[Stored data]
────────
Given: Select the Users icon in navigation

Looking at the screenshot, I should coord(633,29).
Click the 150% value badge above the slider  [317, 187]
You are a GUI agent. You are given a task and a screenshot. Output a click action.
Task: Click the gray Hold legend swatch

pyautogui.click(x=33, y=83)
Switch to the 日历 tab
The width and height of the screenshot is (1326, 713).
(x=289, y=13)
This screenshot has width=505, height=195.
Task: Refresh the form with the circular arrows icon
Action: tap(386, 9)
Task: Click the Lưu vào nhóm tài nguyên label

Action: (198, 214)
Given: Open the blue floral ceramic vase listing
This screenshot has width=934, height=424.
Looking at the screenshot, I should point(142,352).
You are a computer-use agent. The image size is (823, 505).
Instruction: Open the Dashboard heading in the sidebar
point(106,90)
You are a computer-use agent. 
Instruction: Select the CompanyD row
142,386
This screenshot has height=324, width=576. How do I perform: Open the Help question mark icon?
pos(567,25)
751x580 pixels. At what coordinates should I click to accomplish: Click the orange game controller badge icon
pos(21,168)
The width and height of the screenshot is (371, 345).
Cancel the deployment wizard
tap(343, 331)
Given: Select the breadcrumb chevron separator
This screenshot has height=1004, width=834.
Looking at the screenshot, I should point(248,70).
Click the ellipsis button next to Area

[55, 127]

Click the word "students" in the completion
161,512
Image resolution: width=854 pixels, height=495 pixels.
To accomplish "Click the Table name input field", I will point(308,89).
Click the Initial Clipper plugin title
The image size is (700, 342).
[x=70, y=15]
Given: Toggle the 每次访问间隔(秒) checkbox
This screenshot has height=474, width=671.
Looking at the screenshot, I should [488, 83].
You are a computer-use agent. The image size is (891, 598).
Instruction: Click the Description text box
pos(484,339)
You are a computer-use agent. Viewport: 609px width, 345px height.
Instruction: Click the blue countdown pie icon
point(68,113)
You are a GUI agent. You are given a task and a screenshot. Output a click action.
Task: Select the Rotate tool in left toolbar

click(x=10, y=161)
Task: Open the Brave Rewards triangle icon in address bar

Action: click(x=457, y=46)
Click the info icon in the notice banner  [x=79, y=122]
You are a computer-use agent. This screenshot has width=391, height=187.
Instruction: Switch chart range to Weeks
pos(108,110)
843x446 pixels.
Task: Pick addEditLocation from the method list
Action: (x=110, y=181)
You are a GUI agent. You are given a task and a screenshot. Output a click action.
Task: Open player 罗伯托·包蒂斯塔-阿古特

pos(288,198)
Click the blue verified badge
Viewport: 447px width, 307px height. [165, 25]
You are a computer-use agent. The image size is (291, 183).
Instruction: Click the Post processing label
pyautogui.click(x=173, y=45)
────────
▸ **Assignment**:
Restating every entry above word for word is the whole task.

▸ **Solution for this problem**:
Given: Select the Users icon in navigation

Looking at the screenshot, I should coord(633,29).
Click the 150% value badge above the slider  [317, 187]
You are a GUI agent. You are given a task and a screenshot. Output a click action.
Task: Click the gray Hold legend swatch

pyautogui.click(x=33, y=83)
Switch to the 日历 tab
The width and height of the screenshot is (1326, 713).
(x=289, y=13)
This screenshot has width=505, height=195.
Task: Refresh the form with the circular arrows icon
Action: tap(386, 9)
Task: Click the Lưu vào nhóm tài nguyên label

Action: (198, 214)
Given: Open the blue floral ceramic vase listing
This screenshot has width=934, height=424.
Looking at the screenshot, I should point(142,352).
You are a computer-use agent. The image size is (823, 505).
Instruction: Open the Dashboard heading in the sidebar
point(106,90)
You are a computer-use agent. 
Instruction: Select the CompanyD row
142,386
This screenshot has height=324, width=576. How do I perform: Open the Help question mark icon?
pos(567,25)
751x580 pixels. At what coordinates should I click to accomplish: Click the orange game controller badge icon
pos(21,168)
The width and height of the screenshot is (371, 345).
Cancel the deployment wizard
tap(343, 331)
Given: Select the breadcrumb chevron separator
This screenshot has height=1004, width=834.
Looking at the screenshot, I should point(248,70).
Click the ellipsis button next to Area

[55, 127]

Click the word "students" in the completion
161,512
Image resolution: width=854 pixels, height=495 pixels.
To accomplish "Click the Table name input field", I will point(308,89).
Click the Initial Clipper plugin title
The image size is (700, 342).
[x=70, y=15]
Given: Toggle the 每次访问间隔(秒) checkbox
This screenshot has height=474, width=671.
Looking at the screenshot, I should [488, 83].
You are a computer-use agent. The image size is (891, 598).
Instruction: Click the Description text box
pos(484,339)
You are a computer-use agent. Viewport: 609px width, 345px height.
Instruction: Click the blue countdown pie icon
point(68,113)
You are a GUI agent. You are given a task and a screenshot. Output a click action.
Task: Select the Rotate tool in left toolbar

click(x=10, y=161)
Task: Open the Brave Rewards triangle icon in address bar

Action: click(x=457, y=46)
Click the info icon in the notice banner  [x=79, y=122]
You are a computer-use agent. This screenshot has width=391, height=187.
Instruction: Switch chart range to Weeks
pos(108,110)
843x446 pixels.
Task: Pick addEditLocation from the method list
Action: (x=110, y=181)
You are a GUI agent. You are given a task and a screenshot. Output a click action.
Task: Open player 罗伯托·包蒂斯塔-阿古特

pos(288,198)
Click the blue verified badge
Viewport: 447px width, 307px height. [165, 25]
You are a computer-use agent. The image size is (291, 183).
Instruction: Click the Post processing label
pyautogui.click(x=173, y=45)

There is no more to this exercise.